Diketahui, terdapat tujuh poin revisi UU ITE yang diusulkan oleh pemerintah. Pertama adalah perubahan terhadap ketentuan Ayat 1, Ayat 3, dan Ayat 4 Pasal 27 mengenai kesusilaan, penghinaan, dan/atau pencemaran nama baik, dan pemerasan, dan/atau pengancaman. Ayat-ayat dalam Pasal 27 tersebut akan merujuk kepada Undang-Undang Nomor 1 Tahun 2023 tentang Kitab Undang-Undang Hukum Pidana (KUHP). 

Poin kedua adalah perubahan ketentuan Pasal 28, sehingga hanya mengatur ketentuan mengenai berita bohong atau informasi menyesatkan yang menyebabkan kerugian materiil konsumen. Ketiga, penambahan ketentuan Pasal 28a di antara Pasal 28 dan Pasal 29 mengenai ketentuan SARA dan pemberitahuan bohong yang menimbulkan keonaran di masyarakat.

Empat, perubahan ketentuan penjelasan Pasal 29 mengenai perundungan atau cyber bullying. Selanjutnya, perubahan ketentuan Pasal 36 mengenai pemberatan hukuman karena mengakibatkan kerugian terhadap orang lain.

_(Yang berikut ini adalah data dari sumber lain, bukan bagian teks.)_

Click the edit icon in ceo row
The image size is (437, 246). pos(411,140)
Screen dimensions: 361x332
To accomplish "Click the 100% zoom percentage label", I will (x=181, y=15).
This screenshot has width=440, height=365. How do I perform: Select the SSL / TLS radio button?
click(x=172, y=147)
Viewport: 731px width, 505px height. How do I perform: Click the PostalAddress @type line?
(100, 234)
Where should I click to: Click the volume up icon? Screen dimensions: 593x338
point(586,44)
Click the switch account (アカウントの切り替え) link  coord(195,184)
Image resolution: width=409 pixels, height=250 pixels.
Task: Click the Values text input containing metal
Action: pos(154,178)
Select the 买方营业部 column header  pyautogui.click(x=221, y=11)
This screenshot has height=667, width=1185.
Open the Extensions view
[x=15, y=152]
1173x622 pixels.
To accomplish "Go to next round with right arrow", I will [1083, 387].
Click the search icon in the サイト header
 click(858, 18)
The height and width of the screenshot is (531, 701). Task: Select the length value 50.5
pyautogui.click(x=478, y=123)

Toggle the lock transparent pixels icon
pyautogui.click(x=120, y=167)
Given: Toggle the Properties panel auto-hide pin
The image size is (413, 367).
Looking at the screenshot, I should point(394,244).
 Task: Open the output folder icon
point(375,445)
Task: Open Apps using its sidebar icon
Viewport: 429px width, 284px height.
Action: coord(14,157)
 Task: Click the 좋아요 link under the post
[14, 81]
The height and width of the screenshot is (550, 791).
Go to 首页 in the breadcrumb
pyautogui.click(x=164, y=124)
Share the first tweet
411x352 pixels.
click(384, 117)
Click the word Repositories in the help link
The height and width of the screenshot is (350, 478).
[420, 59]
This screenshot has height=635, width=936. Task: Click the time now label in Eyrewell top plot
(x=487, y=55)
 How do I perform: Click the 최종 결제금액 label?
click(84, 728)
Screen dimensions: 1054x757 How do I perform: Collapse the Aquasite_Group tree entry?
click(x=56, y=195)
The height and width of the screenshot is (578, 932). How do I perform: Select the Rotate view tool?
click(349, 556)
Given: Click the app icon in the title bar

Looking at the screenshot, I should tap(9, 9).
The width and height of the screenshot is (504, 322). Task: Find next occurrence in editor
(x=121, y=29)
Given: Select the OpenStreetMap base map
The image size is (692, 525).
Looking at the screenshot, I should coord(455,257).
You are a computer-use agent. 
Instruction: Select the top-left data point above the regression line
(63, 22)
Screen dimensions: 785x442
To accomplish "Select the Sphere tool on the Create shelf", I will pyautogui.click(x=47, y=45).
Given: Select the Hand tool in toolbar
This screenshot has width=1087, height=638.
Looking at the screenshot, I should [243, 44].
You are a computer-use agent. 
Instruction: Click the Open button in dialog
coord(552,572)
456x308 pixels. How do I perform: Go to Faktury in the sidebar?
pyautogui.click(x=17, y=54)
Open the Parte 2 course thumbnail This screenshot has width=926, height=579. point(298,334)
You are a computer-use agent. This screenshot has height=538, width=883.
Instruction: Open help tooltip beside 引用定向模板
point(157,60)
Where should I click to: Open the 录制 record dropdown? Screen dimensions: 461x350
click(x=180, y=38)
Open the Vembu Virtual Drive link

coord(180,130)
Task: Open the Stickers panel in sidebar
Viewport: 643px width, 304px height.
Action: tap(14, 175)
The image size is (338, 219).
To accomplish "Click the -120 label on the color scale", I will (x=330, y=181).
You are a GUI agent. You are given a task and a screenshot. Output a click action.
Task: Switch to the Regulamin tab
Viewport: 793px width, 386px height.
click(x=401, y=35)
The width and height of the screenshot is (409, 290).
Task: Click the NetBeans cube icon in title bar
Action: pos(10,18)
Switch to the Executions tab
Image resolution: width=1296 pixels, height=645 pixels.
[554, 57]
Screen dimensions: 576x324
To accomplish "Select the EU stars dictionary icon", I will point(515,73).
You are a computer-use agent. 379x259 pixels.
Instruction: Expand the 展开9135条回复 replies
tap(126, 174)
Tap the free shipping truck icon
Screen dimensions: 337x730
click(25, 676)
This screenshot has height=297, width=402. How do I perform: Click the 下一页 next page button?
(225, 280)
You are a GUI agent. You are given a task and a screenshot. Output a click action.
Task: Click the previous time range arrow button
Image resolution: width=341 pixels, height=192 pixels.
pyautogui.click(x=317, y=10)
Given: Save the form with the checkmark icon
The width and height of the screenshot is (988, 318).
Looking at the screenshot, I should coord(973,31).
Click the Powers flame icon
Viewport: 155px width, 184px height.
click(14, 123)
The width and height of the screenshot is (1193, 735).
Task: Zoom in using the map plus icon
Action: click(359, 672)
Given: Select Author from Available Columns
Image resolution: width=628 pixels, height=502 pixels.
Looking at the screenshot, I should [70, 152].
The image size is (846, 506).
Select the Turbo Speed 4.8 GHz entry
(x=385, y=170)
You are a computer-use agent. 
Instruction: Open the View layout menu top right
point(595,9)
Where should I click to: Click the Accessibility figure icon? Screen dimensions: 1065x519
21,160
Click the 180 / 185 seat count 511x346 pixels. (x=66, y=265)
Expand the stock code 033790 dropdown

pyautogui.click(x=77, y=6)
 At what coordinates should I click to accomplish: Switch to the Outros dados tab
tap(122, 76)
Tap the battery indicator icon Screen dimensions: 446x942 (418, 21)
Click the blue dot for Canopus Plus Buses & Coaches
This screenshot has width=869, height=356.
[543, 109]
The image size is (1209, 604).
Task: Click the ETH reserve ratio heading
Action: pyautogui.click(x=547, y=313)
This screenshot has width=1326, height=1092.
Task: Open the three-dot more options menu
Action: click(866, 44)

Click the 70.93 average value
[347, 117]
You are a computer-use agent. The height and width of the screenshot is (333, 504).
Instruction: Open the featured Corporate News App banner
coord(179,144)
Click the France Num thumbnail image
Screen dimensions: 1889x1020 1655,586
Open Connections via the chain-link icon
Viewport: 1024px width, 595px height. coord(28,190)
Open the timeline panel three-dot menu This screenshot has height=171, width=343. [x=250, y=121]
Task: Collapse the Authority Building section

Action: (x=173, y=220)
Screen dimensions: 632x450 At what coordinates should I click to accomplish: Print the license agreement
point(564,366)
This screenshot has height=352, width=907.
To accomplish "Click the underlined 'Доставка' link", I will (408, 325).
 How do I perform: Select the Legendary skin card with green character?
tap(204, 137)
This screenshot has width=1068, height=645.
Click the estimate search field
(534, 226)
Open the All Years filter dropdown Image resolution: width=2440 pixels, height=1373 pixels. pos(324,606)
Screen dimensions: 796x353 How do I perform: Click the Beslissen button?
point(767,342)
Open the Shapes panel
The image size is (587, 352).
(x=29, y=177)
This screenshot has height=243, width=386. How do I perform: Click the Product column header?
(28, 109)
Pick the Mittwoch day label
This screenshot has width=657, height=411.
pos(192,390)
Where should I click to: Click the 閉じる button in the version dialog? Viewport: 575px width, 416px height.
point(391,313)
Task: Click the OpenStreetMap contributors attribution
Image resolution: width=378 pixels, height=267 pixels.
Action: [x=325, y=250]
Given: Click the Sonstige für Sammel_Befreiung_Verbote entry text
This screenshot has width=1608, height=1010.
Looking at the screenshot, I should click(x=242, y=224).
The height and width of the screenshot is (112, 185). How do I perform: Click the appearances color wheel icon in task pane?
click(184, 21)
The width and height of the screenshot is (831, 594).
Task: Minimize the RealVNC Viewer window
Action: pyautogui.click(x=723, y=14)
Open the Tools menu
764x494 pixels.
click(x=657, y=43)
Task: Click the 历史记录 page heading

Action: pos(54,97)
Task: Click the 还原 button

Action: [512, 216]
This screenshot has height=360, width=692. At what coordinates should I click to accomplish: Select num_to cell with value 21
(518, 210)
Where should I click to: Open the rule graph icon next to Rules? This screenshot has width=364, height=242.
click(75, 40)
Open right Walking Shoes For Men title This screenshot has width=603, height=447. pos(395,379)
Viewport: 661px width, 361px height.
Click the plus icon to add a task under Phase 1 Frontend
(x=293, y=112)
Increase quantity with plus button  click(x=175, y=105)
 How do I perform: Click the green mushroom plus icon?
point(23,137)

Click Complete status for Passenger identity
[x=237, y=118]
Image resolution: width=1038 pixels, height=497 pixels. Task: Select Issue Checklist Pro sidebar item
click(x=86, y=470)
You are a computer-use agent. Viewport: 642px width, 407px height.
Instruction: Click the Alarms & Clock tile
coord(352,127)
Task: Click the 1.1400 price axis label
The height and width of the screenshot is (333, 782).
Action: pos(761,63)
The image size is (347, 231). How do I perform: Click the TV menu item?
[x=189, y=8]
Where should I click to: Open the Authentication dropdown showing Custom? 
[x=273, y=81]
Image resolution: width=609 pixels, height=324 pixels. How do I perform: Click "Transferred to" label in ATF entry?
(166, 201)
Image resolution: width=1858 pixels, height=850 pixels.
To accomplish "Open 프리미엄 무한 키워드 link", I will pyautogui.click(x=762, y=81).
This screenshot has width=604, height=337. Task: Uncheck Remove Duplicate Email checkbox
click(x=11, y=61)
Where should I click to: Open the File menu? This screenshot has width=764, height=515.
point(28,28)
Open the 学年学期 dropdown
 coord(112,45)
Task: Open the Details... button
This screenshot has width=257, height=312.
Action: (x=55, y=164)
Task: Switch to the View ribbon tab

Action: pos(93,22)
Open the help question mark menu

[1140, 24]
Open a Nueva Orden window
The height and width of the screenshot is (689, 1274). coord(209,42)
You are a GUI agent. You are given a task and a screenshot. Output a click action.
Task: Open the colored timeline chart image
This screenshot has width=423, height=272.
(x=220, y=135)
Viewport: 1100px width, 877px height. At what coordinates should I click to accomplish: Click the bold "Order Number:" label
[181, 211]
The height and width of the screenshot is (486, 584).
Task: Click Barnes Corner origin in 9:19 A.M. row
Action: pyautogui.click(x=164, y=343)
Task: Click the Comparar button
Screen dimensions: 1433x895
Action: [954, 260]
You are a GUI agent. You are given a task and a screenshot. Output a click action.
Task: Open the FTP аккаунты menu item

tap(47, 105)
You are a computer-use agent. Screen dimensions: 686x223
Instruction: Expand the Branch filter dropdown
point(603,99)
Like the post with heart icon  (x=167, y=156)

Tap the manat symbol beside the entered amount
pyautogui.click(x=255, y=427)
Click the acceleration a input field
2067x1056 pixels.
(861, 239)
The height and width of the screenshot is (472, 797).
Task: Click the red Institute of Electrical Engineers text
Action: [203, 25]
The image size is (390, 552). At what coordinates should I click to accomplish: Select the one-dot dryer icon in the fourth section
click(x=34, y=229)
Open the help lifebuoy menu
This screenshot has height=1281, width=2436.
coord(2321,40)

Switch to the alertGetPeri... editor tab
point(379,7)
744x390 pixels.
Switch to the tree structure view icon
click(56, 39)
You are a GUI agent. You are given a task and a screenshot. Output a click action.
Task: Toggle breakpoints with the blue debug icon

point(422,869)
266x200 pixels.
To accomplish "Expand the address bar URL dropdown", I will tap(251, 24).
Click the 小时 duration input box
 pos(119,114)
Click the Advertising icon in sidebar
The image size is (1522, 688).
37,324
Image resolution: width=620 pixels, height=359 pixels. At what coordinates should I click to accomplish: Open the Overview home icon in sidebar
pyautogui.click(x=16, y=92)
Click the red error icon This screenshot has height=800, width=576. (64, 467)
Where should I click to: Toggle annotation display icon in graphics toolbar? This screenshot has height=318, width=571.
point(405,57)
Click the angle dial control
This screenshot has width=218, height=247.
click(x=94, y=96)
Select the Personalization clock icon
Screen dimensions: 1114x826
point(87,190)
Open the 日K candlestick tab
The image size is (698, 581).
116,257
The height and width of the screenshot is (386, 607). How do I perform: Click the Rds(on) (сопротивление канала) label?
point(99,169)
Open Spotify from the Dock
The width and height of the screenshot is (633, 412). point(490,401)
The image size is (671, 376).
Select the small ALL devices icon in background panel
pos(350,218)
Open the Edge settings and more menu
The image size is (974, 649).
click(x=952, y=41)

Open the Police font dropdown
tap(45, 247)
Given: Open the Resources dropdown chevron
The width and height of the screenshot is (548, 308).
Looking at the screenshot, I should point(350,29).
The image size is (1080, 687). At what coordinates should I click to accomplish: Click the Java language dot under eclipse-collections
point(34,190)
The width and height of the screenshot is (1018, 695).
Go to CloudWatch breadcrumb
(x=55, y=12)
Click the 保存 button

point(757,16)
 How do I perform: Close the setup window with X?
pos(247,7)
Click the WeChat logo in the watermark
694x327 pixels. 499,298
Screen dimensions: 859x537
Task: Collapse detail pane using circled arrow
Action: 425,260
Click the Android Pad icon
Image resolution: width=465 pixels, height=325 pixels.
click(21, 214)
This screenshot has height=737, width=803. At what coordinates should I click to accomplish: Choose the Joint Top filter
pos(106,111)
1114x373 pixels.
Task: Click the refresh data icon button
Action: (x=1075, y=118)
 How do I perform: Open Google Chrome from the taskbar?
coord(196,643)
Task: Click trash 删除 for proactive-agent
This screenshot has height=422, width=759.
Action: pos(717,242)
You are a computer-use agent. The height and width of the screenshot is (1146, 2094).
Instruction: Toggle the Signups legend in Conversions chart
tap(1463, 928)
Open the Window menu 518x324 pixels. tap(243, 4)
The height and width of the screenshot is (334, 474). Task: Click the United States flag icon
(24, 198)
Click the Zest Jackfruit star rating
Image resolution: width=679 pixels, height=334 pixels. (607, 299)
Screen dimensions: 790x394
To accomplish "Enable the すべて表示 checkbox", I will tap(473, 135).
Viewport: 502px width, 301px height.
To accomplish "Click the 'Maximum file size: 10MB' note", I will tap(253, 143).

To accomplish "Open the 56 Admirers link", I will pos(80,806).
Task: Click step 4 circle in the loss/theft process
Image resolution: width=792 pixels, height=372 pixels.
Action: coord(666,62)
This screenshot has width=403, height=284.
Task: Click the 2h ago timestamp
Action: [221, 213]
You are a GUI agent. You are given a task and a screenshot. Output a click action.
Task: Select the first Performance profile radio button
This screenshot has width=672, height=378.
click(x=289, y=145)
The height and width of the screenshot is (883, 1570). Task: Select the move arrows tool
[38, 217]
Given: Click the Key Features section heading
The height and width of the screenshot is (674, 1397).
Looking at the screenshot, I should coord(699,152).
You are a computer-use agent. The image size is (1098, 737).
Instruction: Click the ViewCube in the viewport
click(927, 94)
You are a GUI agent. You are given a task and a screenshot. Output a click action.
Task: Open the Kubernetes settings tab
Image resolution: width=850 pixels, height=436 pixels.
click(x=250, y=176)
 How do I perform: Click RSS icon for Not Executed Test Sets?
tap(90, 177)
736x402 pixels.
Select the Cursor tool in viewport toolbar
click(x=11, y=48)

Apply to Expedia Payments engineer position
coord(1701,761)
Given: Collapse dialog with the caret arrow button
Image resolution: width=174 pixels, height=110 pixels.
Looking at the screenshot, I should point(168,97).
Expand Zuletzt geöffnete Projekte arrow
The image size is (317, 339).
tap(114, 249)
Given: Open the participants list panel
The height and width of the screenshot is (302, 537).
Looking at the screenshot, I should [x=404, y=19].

Poin keenam, perubahan ketentuan Pasal 36 dalam UU ITE mengenai pemberatan hukuman karena mengakibatkan kerugian terhadap orang lain. Terakhir, perubahan ketentuan Pasal 45a terkait pidana atas pemberitahuan bohong dan informasi menyesatkan yang menimbulkan keonaran di masyarakat.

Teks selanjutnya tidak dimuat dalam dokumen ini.